10 ans en Israel

Je ne m’attendais pas à écrire ce texte en pleine guerre, au milieu d’un parc vide, sur un banc, volant quelques heures pour m’échapper du vocabulaire du moment: abri, missile, alertes, impact, morts, blessés…
Et pourtant, c’est bien aujourd’hui. Il y a dix ans jour pour jour, je quittais ma France natale avec mon mari et trois enfants en bas âge.
Je posais mes valises dans un pays qui m’appelait sans que je sache encore pourquoi.
A l’arrivée, on a écrit mon prénom accolé à celui de ma grand-mère sur une carte d’identité. On m’a donné un numéro que j’ai su par cœur et une course folle contre le temps a débuté.
En dix ans, j’ai voulu rattraper toutes les vies que je n’avais pas vécues. Pire, j’ai voulu rattraper toutes les vies que ma mère, ma grand-mère, mon arrière-grand-mère n’avaient pas eues la chance de vivre.
Ici, je me suis permise tous les excès, toutes les excentricités : mon hyperactivité s’est débridée, je suis devenue la plus israélienne des françaises et la plus française des israéliennes. J’ai changé de métier, de domaine, j’ai trouvé ma vocation.
J’ai échangé mes bonnes manières de politesse contre une réelle empathie et ressentir, m’émouvoir, pleurer sont devenus mes sports quotidiens.
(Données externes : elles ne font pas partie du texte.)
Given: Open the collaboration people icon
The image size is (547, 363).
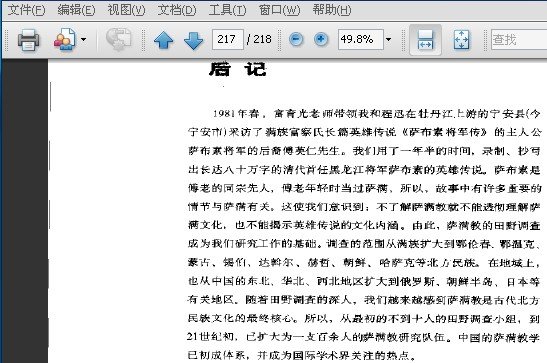Looking at the screenshot, I should (65, 39).
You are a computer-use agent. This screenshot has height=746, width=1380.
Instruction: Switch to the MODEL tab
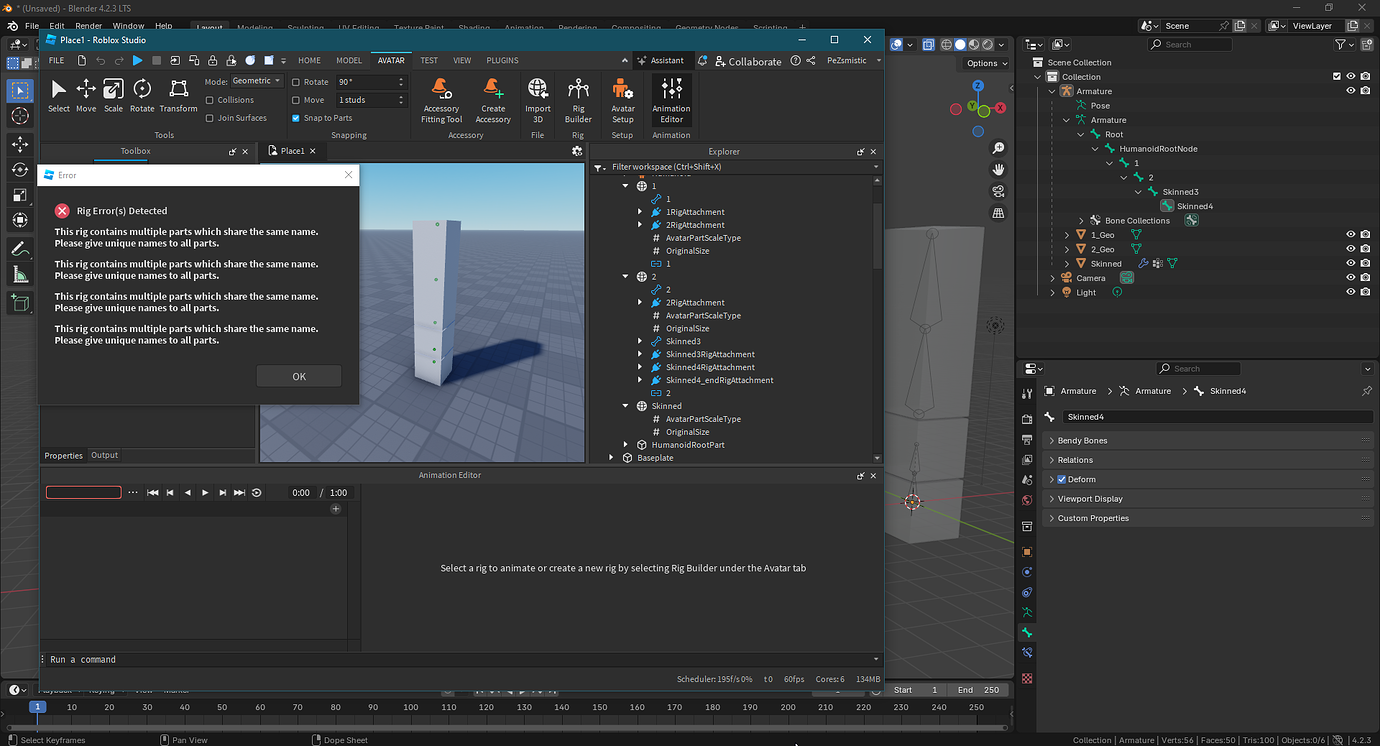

En dix ans, je suis devenue une lionne au cœur tendre. J’ai changé d’idoles, j’ai assumé la spiritualité qui a toujours été la mienne, j’ai appris à ne rentrer dans aucune case, à n’appartenir à aucun stéréotype. J’ai tout fait pour rester moi. Pour ne pas céder aux attentes des uns et des autres.
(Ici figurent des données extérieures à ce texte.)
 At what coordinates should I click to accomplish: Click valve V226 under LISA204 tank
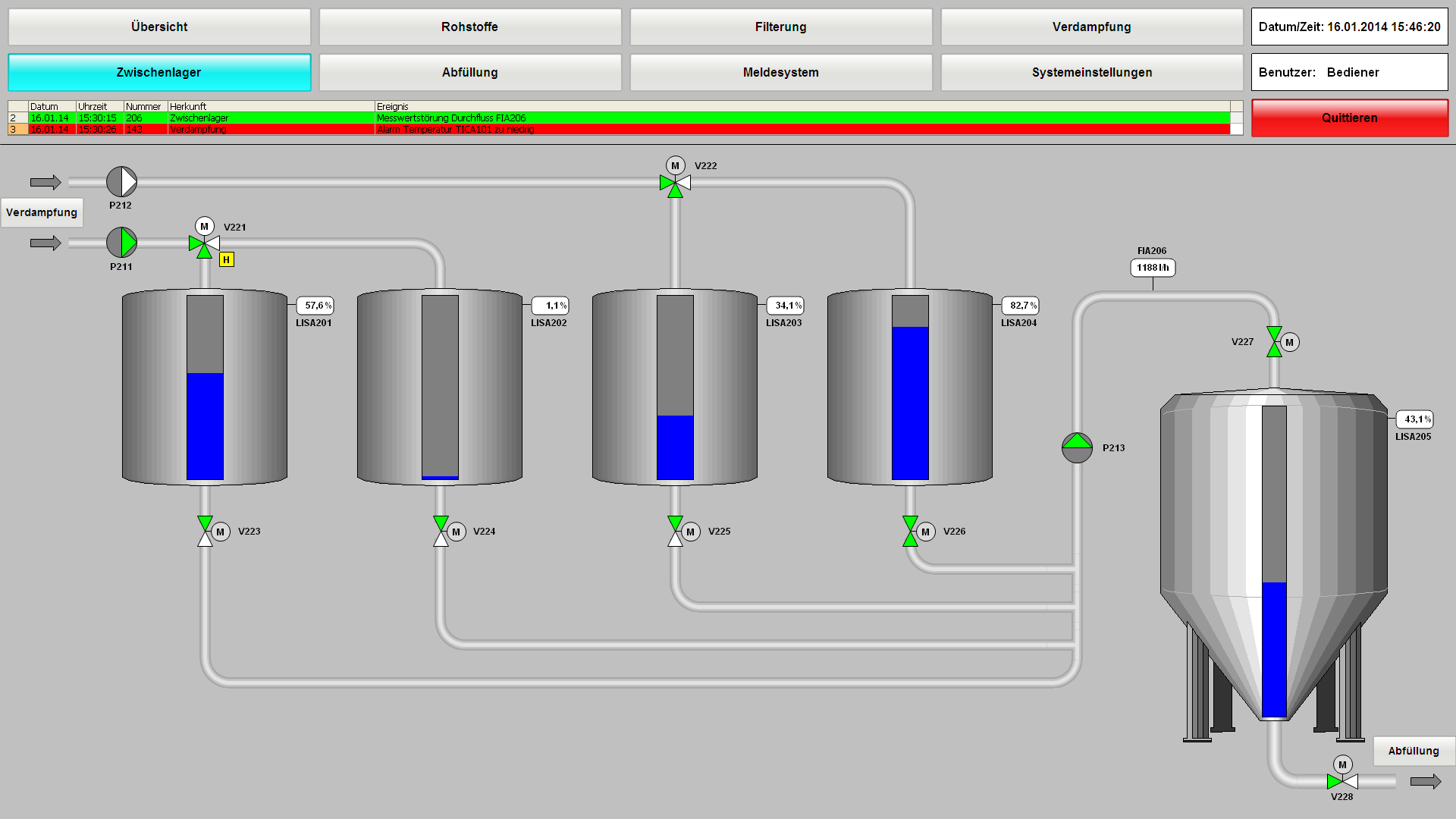(x=911, y=531)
Paris était trop linéaire pour moi. Israël trop chaotique. Trop abrupt. Et pourtant. Ce fut et c’est toujours la plus grandes des écoles possibles. L’école de la vie. Le champ de l’expérience. Ici, les diplômes ne valent rien mais les actes ont de la valeur.
Israel m’a déboussolée. A appuyé sur mes failles. M’a fait tomber. Mille fois. M’a obligée à me relever. A me confronter à ma vérité la plus intime. Je suis devenue une Hébreue. Depuis dix ans, je ne fais que ça : traverser. Traverser mes doutes, mes ombres, mes approximations, et en traversant, j’ai appris à faire traverser les autres. Je trace ma route. Je fais confiance. Je serre les dents. Je prie. J’écoute mon intuition. Et je me sens vivante par-dessus tout.